Wednesday, July 14, 2010



He stood there in the moonlight, shifting nervously from one foot to the other, fiddling with the bugle, shaking it angrily, testing it against his lips."

"Christ," he said. "I cant play them like they ought to be played. Taps is special."

"Oh go ahead, for God sake," Andy said. "You know you can play them."

"All right," he said angrily. "All right. I dint say I wasn't gonna play them, did I? You never get nervous, do you?

"Never," Andy said.

"Then you aint got no goddamn sensitivity," Prew said angrily. "Nor sympathy, nor understanding.

He looked at his watch and as the second hand touched the top stepped up and raised the bugle to the megaphone, and the nervousness dropped from him like a discarded blouse, and he was suddenly alone, gone away from the rest of them.

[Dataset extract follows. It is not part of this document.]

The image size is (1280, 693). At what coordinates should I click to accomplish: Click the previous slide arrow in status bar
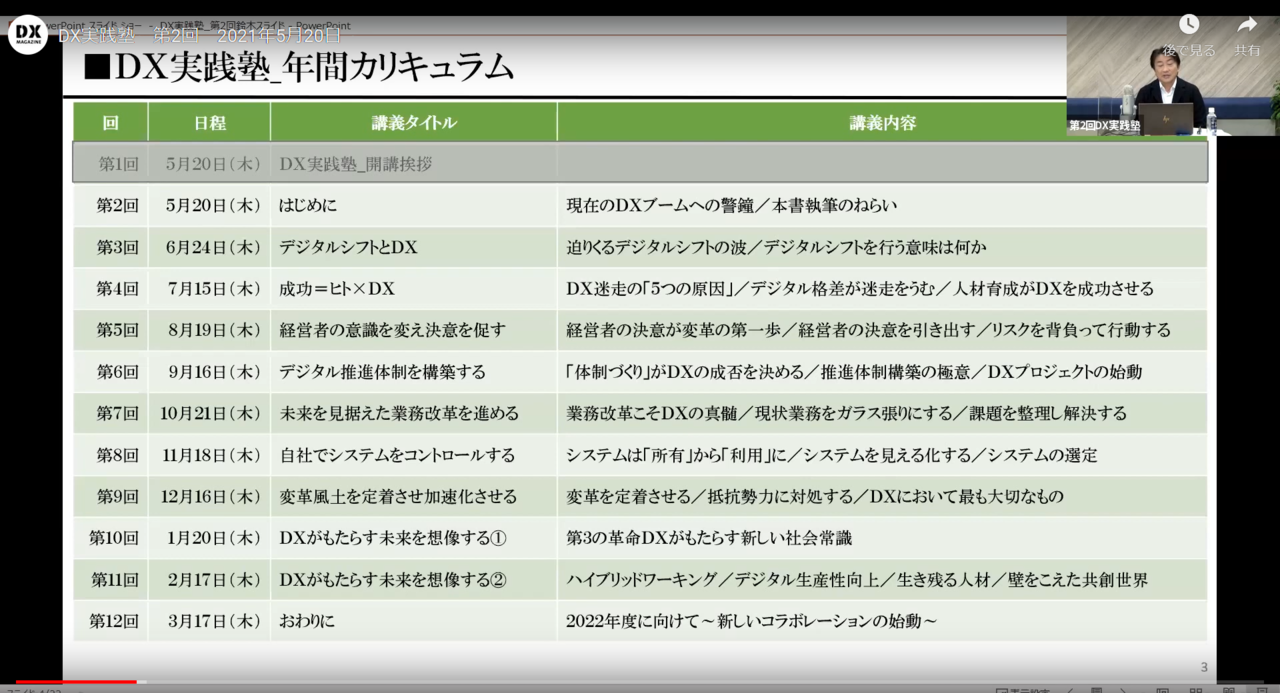[x=1072, y=690]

There was no placid regimented tempo to this Taps. The notes rose high in the air and hung above the quadrangle. They vibrated there, caressingly, filled with an infinite sadness, an endless patience, a pointless pride, the requiem and epitaph of the common soldier, who smelled like a common soldier, as a woman once had told him. They hovered like halos over the heads of the sleeping men in the darkened barracks, turning all grossness to the beauty that is the beauty of sympathy and understanding. Here we are, they said, you made us, now see us, don't close your eyes and shudder at it; this beauty, and this sorrow, of things as they are. This is the true song, the song of the ruck, not of battle heroes; the song of the Stockade prisoners itchily stinking sweating under coats of grey rock dust; the song of the mucky KPs, of the men without women who collect the bloody menstrual rags of the Officers' wives, who come to scour the Officers' Club-after the parties are over. This is the song of the scum, the Aqua-Velva drinkers, the shameless ones who greedily drain the half filled glasses, some of them lipsticksmeared, that the party-ers can afford to leave unfinished.

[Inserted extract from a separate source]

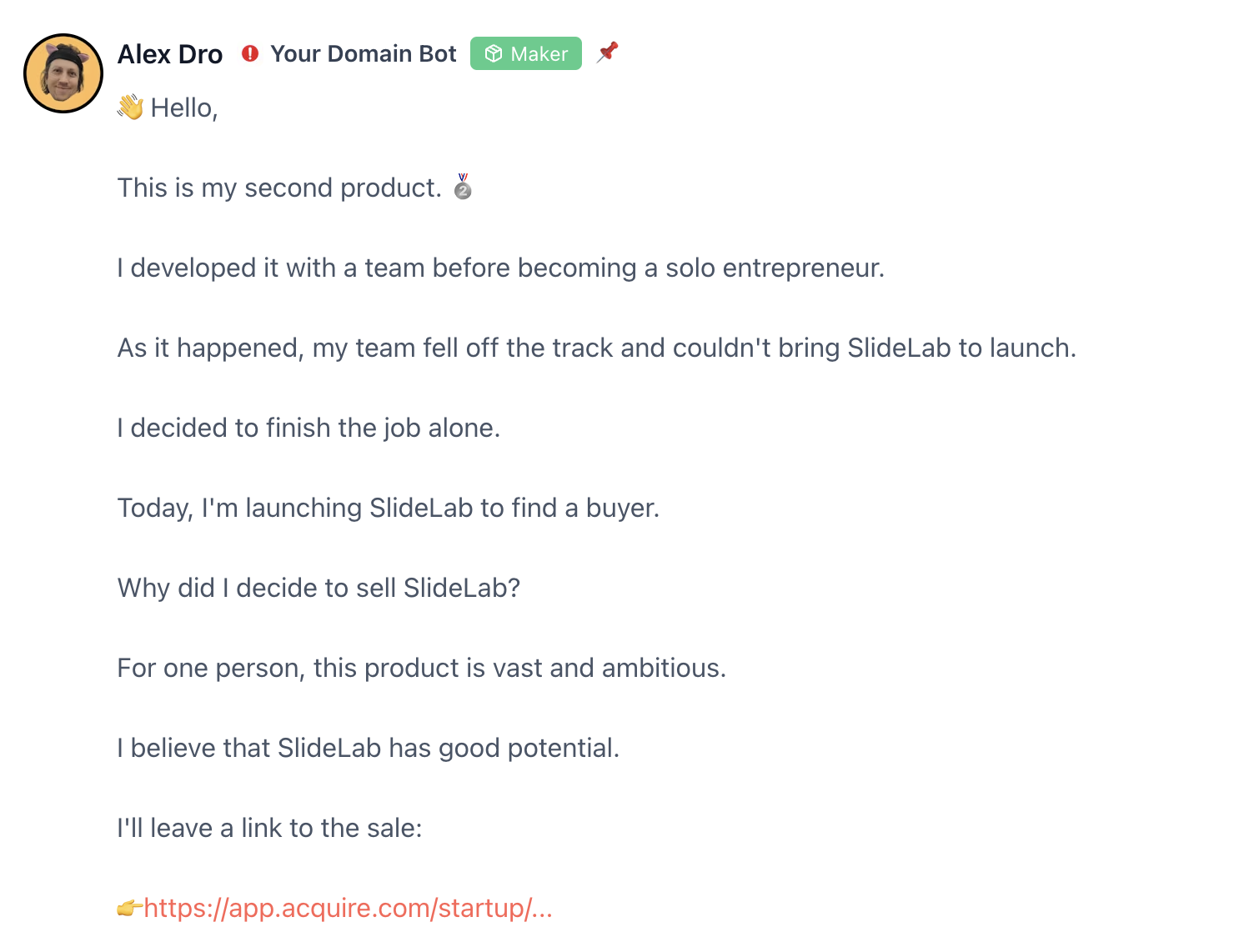This screenshot has width=1249, height=952.
Task: Open the app.acquire.com startup link
Action: click(349, 908)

This is the song of the men who have no place, played by a man who has never had a place, and can therefore play it. Listen to it. You know this song, remember? This is the song you close your ears to every night, so you can sleep. This is the song you drink five martinis every evening not to hear. This is the song of the Great Loneliness, that creeps in like the desert wind and dehydrates the soul. This is the song you'll listen to on the day you die. When you lay there in the bed and sweat it out, and know know that all the doctors and nurses and weeping friends don't mean a thing and cant help you any, cant save you one small bitter taste of it, because you are the one that's dying and not them; when you wait for it to come and know that sleep will not evade it and martinis will not put it off and conversation will not circumvent it and hobbies will not help you to escape it; then you will hear this song and, remembering, recognize it. This song is Reality. Remember? Surely you remember?

"Day is done.

Gone the sun.

From the lake

From the hill

From the sky

Rest in peace

Sol jer brave

God is nigh . . . "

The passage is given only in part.